The letter must contain the following information: - your name and date of birth - the address where you are registered - an address where the ballot is to be sent - the reason for the request (if doing so due to concerns related to COVID-19, you may check “temporary illness or physical disability” as the reason) - an original signature of the voter.

The letter may be sent via mail, email, or fax. You can find a map with email, fax and mailing information for your county board of elections here.

New Jersey

State Primaries: 

On April 8, 2020, New Jersey Governor Phil Murphy signed Executive Order 120 that pushed the state’s primary election back to July 7, 2020. On May 15, 2020, he announced that the state’s July 7 primary will be held primarily by mail.

Register to vote:

If you’re not yet registered to vote, the deadline to postmark your application is June 16, 2020 for the July 7 primary.

The deadline to register to vote in time for the General Election on November 3, 2020 is October 13, 2020 in New Jersey.

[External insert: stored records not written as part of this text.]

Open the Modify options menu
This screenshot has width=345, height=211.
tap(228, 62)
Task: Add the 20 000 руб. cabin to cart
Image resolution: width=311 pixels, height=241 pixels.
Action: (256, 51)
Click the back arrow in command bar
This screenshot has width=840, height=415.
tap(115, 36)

You can download a Voter Registration Form here. You can also call (877) 658-6837, select your county of residence, and request that your local Board of Elections mail you a voter registration form.

Voting during COVID-19: 

On April 8, 2020, New Jersey Governor Phil Murphy signed Executive Order 120 that pushed the state’s primary election back to July 7, 2020. On May 15, 2020, he announced that the state’s July 7 primary will be held primarily by mail. All registered Democratic and Republican voters will receive a vote-by-mail ballot. Unaffiliated and inactive voters will receive a vote-by-mail ballot application. These will have pre-paid postage. The state will also have a limited number of polling places open in each county, so that everyone can exercise their right to vote.

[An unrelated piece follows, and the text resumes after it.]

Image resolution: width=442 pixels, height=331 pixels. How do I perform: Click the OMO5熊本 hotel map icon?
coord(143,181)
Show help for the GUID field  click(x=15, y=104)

For those members who live in Connecticut and Pennsylvania

Given that the overwhelming majority of our members live in New York and New Jersey and exclusively work there, we have focused most of political program on efforts in those states. 

For those members who live in Connecticut, you can find information about local elections and registering to vote here.

For those members who live in Pennsylvania, you can find information about local elections and registering to vote here.